I’ve had dozens of pat-downs and these experiences are diverse but not remarkably so.  Sometimes the woman who is screening me asks me to touch the Dexcom transmitter and have my hands swabbed; other times, the transmitter is ignored entirely.  Sometimes they check the bottoms of my feet.  Sometimes they confess that they have a diabetes connection.  Sometimes they want me to hold the insulin pump in my hands during the screening while other times it’s okay to keep it where it is.  I’m always asked if I want a private screening.  I’m always asked if I can stand for five minutes.  And I’m always asked to face in the direction of my belongings.

Thankfully, most often the security experience is completely mellow and fine.

But there are some weird, unsettling moments.  Like the TSA agents who run their hand from my ankle to my groin, jamming their hand forcefully against areas of my body that I’d rather not have jammed.  Or the time I was asked to take my pants down for a (in my experiences) rare visual inspection of my sensor.  There was one time that a lady tickled me the entire time (Dave Rogers from Dexcom can attest to that awkwardness, as he watched, horrified, from the next aisle over), but that was more weird than wrong.  There was the time I was made to feel like my rights had been stripped.  And it’s not always the physical acts taking place that are varied, but the response from TSA.  Apologetic, apathetic, or stoic expressions from the TSA agent are easy to roll with; the moments where I feel judged or like I’m annoying them for opting out are not as fun.

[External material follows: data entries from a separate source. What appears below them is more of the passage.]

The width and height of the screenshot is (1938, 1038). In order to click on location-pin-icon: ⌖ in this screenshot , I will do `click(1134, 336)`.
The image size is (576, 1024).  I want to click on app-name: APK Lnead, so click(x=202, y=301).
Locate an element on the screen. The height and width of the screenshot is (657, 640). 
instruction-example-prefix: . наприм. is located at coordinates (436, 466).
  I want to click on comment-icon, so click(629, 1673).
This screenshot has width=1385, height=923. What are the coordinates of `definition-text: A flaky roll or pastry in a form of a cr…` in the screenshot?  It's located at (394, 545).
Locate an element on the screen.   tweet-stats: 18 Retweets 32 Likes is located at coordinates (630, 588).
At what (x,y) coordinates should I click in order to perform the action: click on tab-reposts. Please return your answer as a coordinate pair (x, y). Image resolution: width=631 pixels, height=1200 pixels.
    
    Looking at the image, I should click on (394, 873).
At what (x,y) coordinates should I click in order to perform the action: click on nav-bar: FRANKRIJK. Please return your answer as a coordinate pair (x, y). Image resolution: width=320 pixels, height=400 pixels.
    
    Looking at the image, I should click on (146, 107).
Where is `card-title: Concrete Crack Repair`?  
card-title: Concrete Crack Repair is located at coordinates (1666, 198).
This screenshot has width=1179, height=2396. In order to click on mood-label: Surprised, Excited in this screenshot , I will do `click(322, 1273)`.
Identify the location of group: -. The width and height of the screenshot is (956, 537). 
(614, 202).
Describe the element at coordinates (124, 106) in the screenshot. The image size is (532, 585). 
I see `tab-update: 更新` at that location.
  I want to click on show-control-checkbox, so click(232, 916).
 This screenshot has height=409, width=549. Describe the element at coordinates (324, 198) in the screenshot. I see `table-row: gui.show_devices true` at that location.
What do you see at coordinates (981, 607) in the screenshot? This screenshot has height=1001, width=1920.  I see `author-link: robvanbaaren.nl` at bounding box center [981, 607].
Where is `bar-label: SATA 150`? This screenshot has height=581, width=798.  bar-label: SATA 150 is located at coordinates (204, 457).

There doesn’t appear to be a true standard operating procedure for interactions between TSA and people with diabetes, but there should be.  I should not have my genitals slammed by an agent.  I should know whether or not my sternum will be examined during a screening.  My medical situation should not keep anyone from doing their job, but I should know what to truly expect so that I can prepare, not be blindsided by the different ways that TSA executes this screening.  There are lots of resources I can point to that outline my rights, but I need to remember what they are in the moment of examination and stand up for myself.  Because no one wants to see my underpants.  And I sure as hell don’t want to show them.

 

 *  Revolving doors are terrifying.  I’ve gotten stuck in them more than once and it’s super awkward and always embarrassing.  I wish I had more of an Elf approach.